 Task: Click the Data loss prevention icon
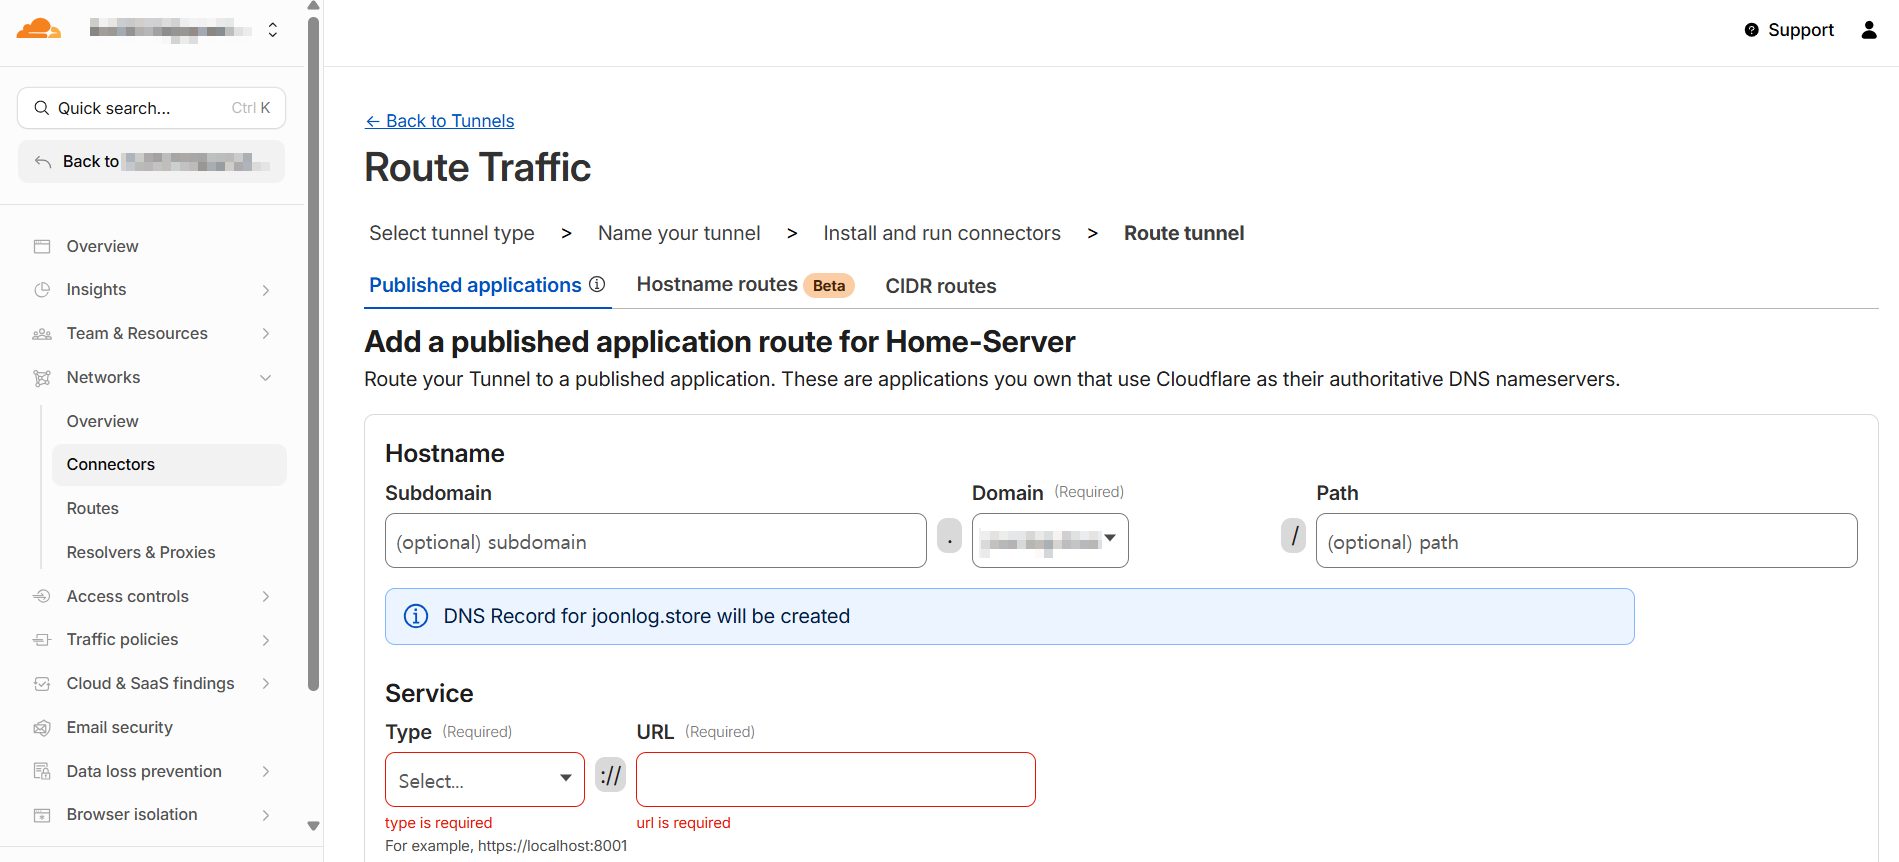42,772
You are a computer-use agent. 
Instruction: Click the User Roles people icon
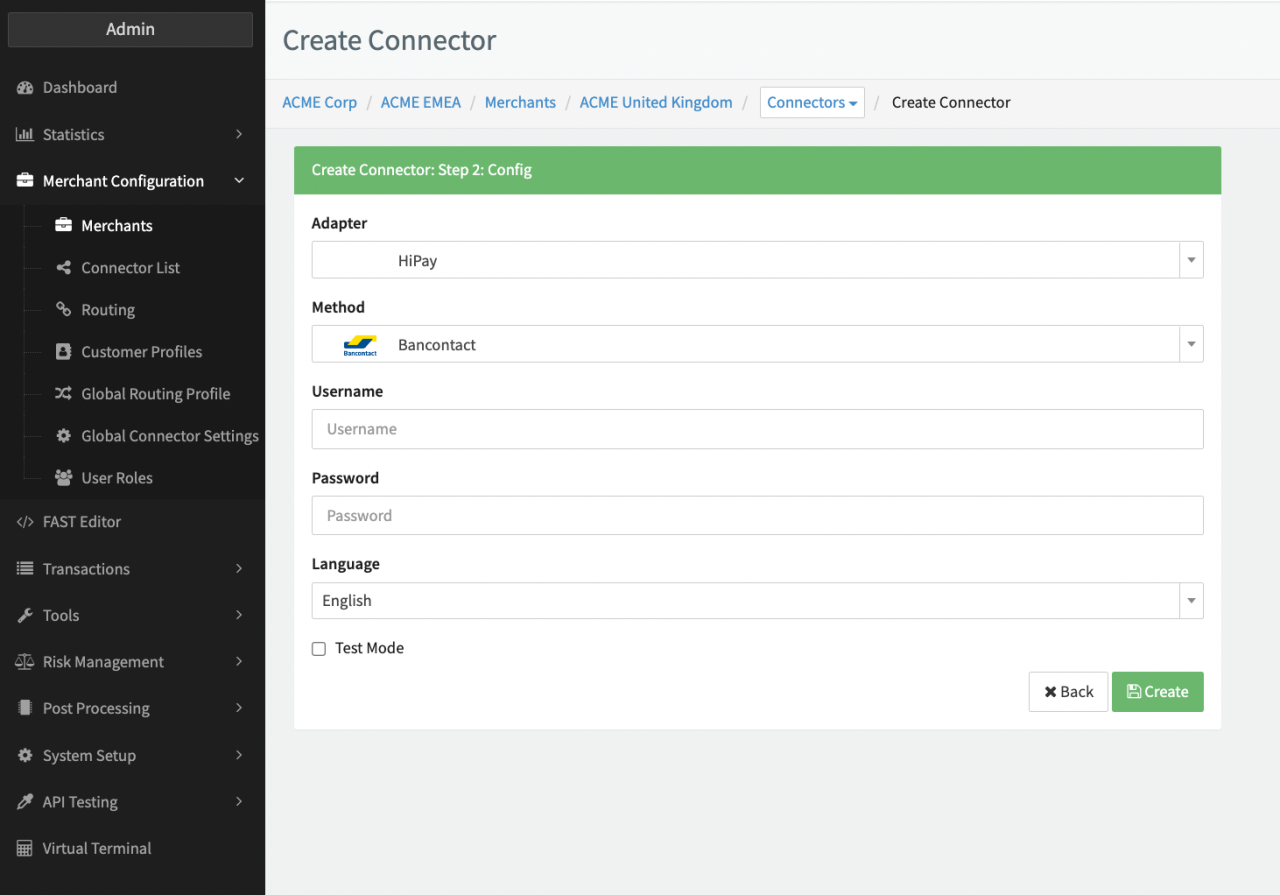point(64,478)
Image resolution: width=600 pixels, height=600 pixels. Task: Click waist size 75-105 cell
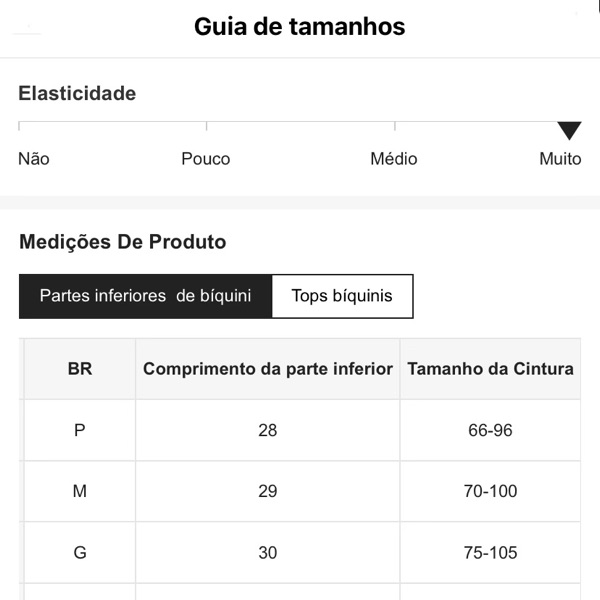click(x=490, y=552)
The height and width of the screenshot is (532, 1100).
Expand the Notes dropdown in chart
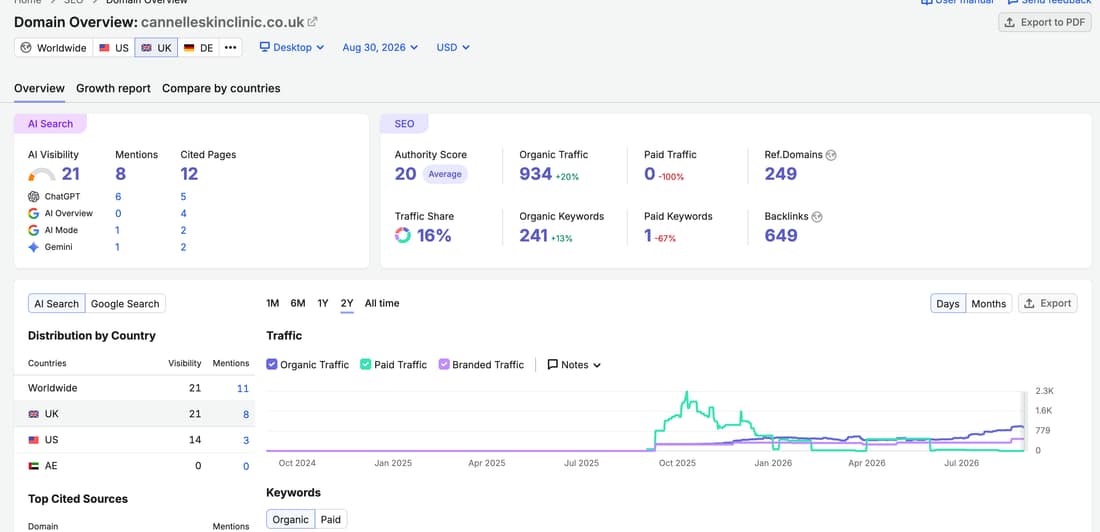[574, 364]
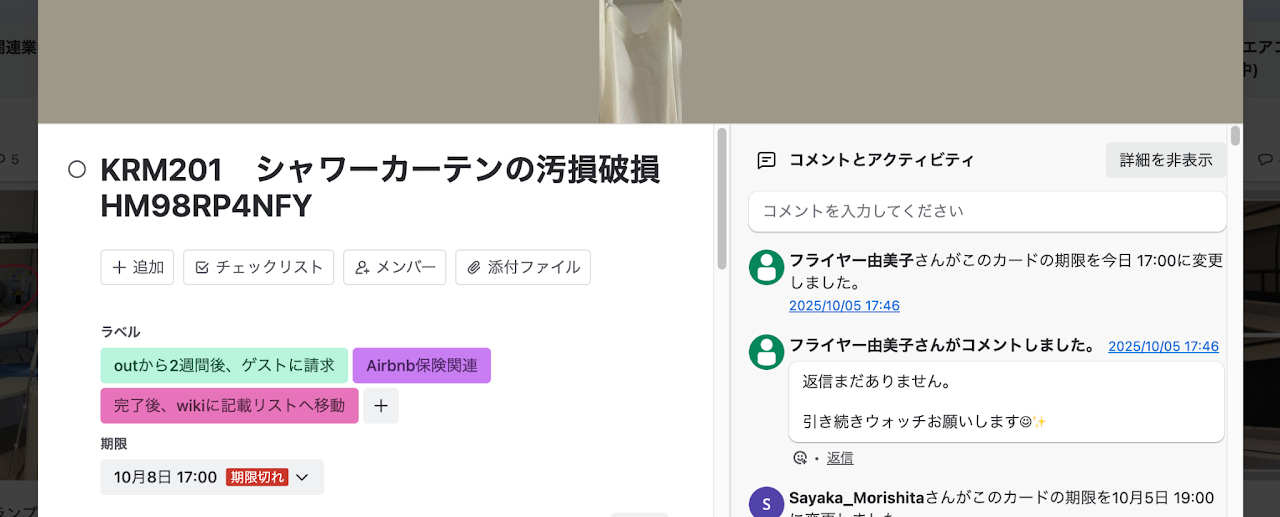Select the purple Airbnb保険関連 label
Image resolution: width=1280 pixels, height=517 pixels.
click(x=421, y=366)
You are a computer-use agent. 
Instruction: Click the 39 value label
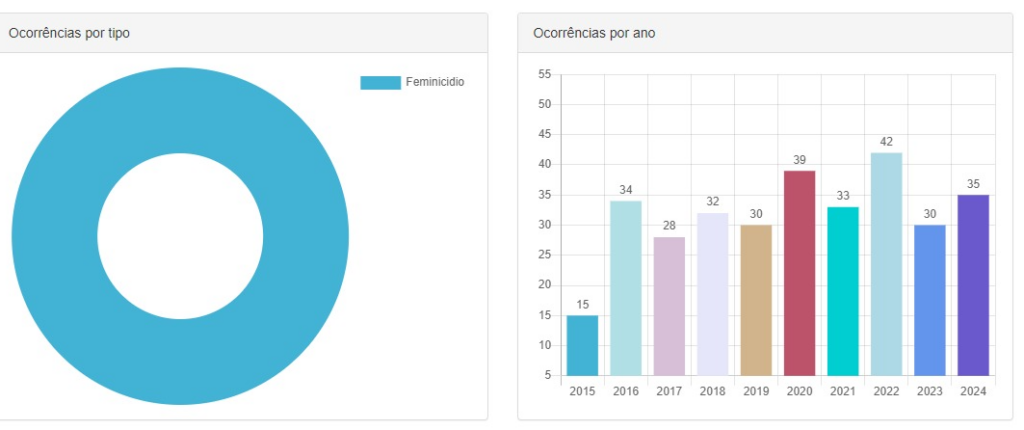pos(799,160)
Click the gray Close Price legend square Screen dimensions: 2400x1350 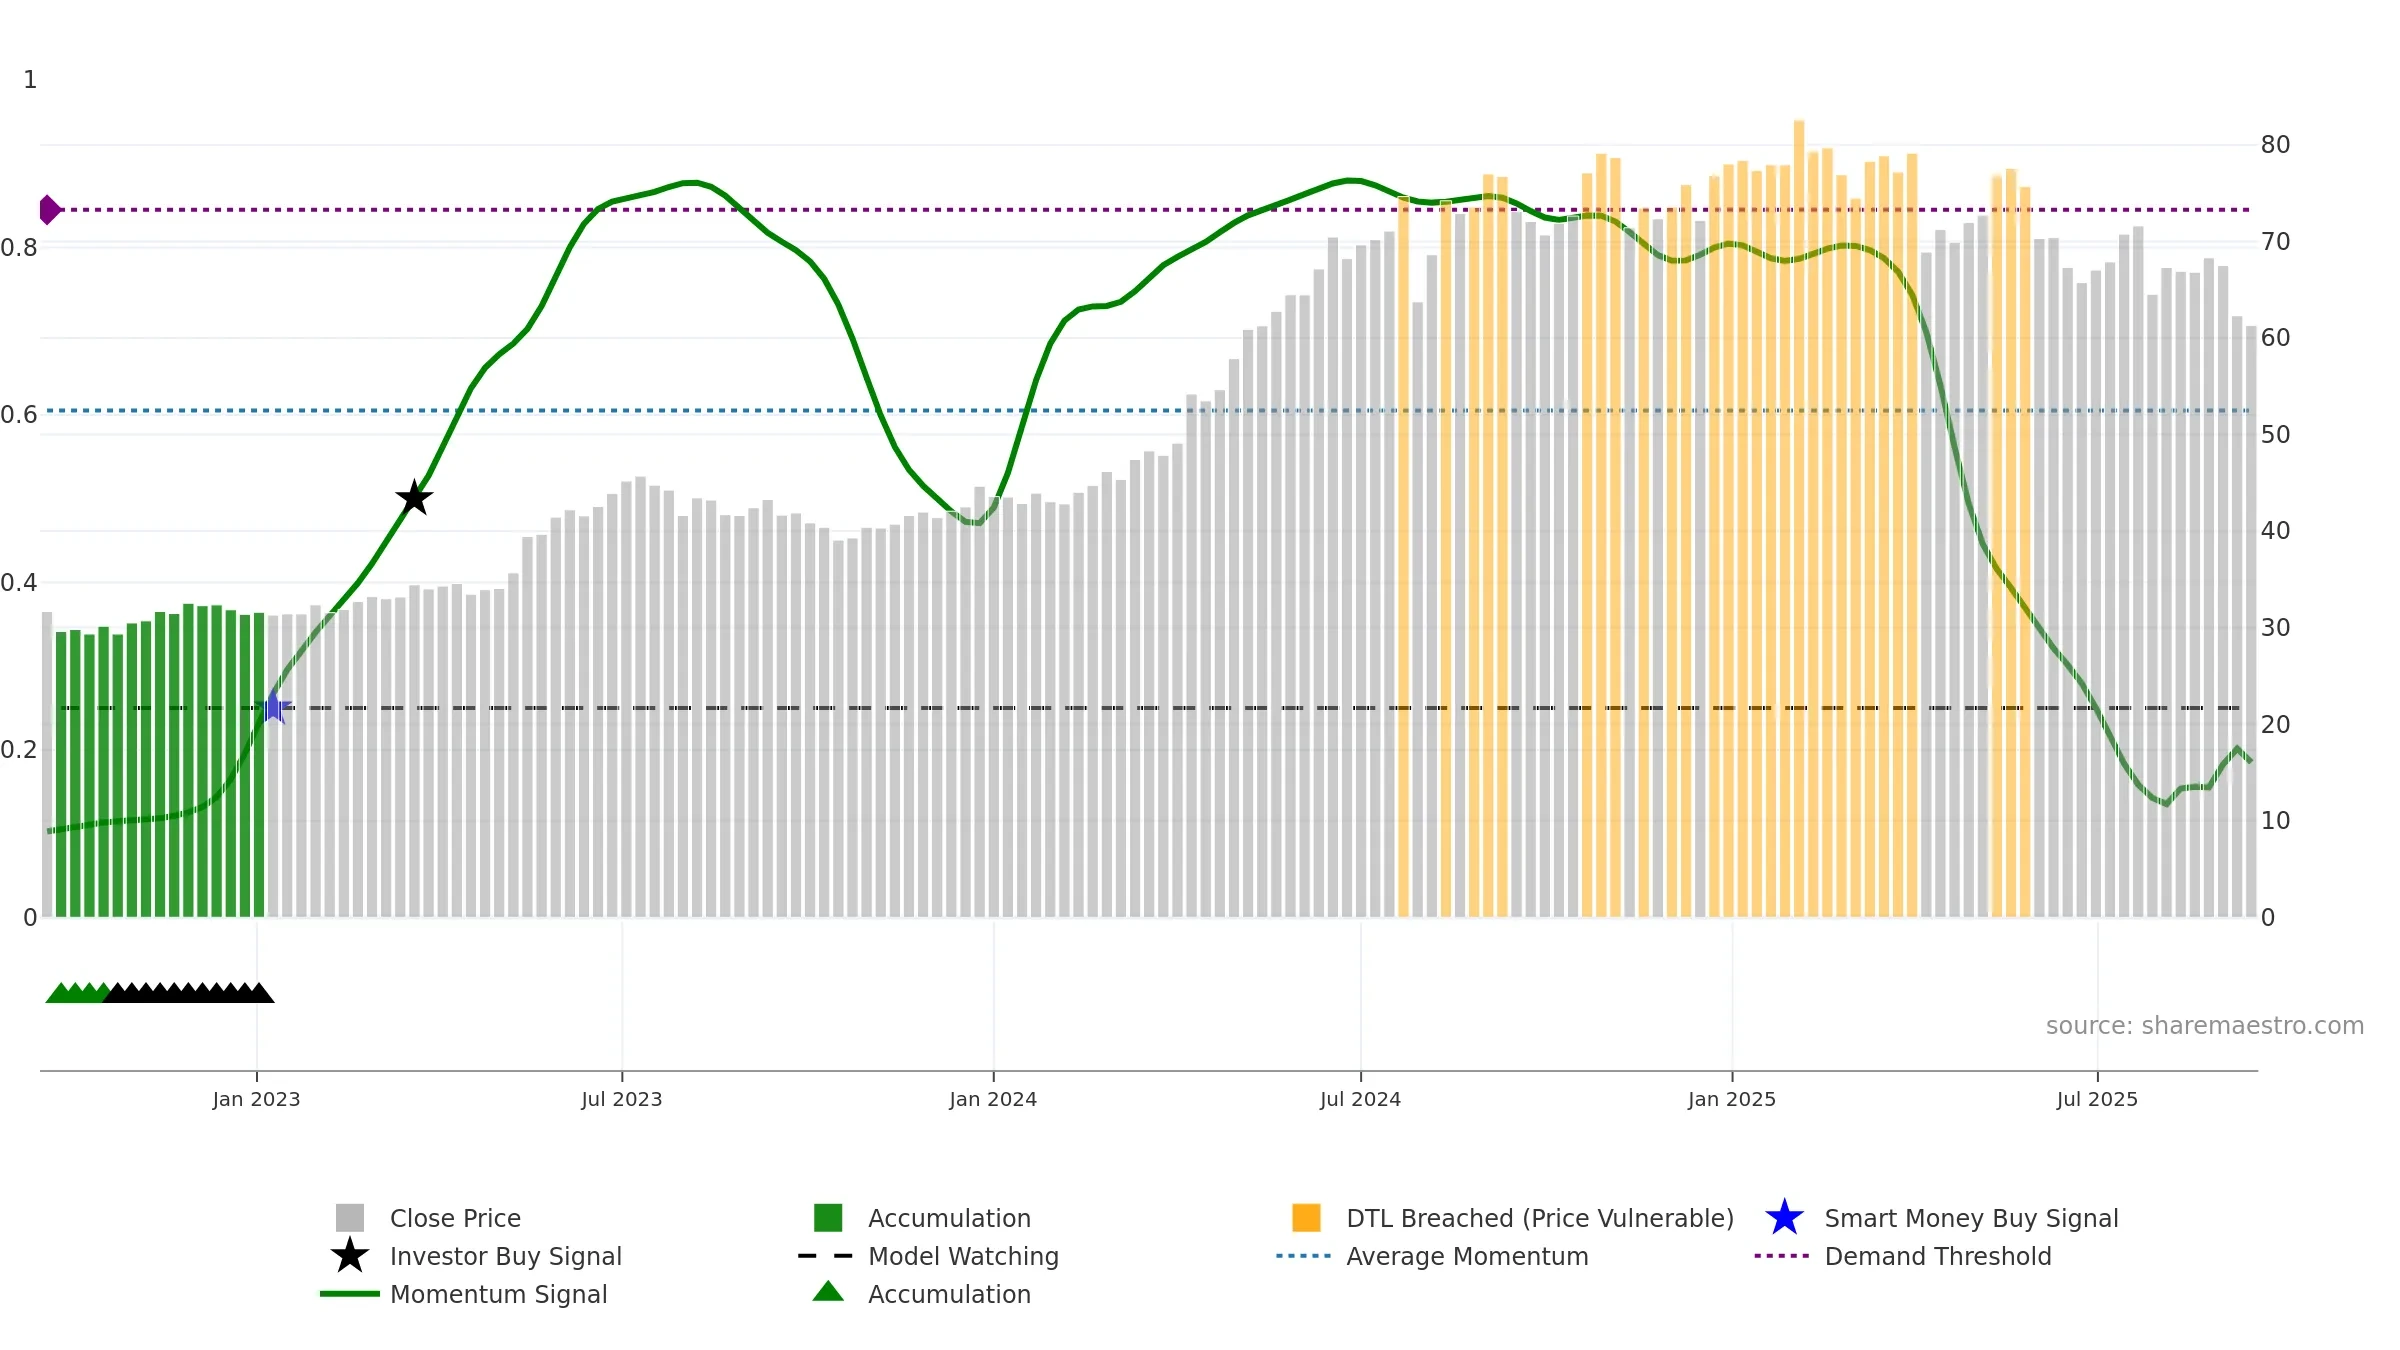pyautogui.click(x=350, y=1218)
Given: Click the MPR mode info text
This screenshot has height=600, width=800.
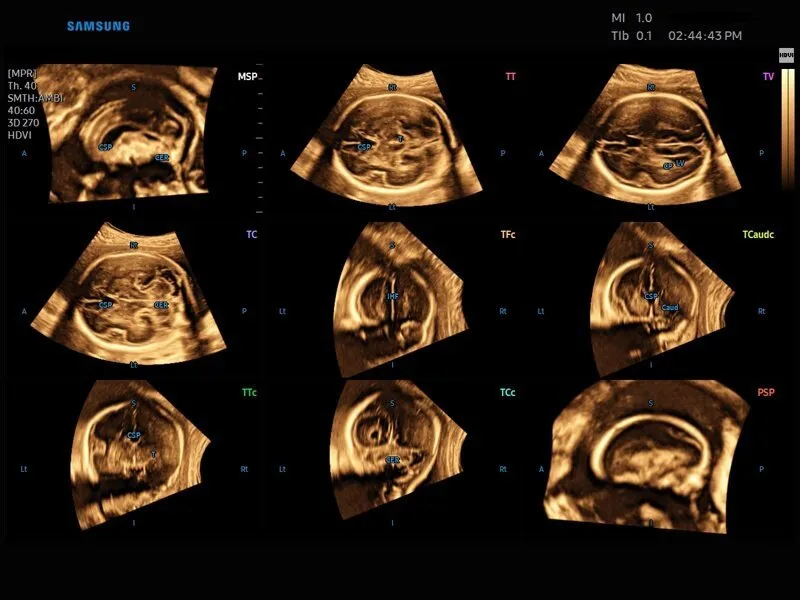Looking at the screenshot, I should (x=28, y=104).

========

WHAT IS REQUIRED:
Find the line with "Image resolution: width=600" in the data above, and from there retype each line exactly through the line with "The height and", skipping the pictures along the way.

RESULT FOR THIS TASK:
Image resolution: width=600 pixels, height=600 pixels. Task: Click waist size 75-105 cell
click(x=490, y=552)
The height and width of the screenshot is (532, 1100).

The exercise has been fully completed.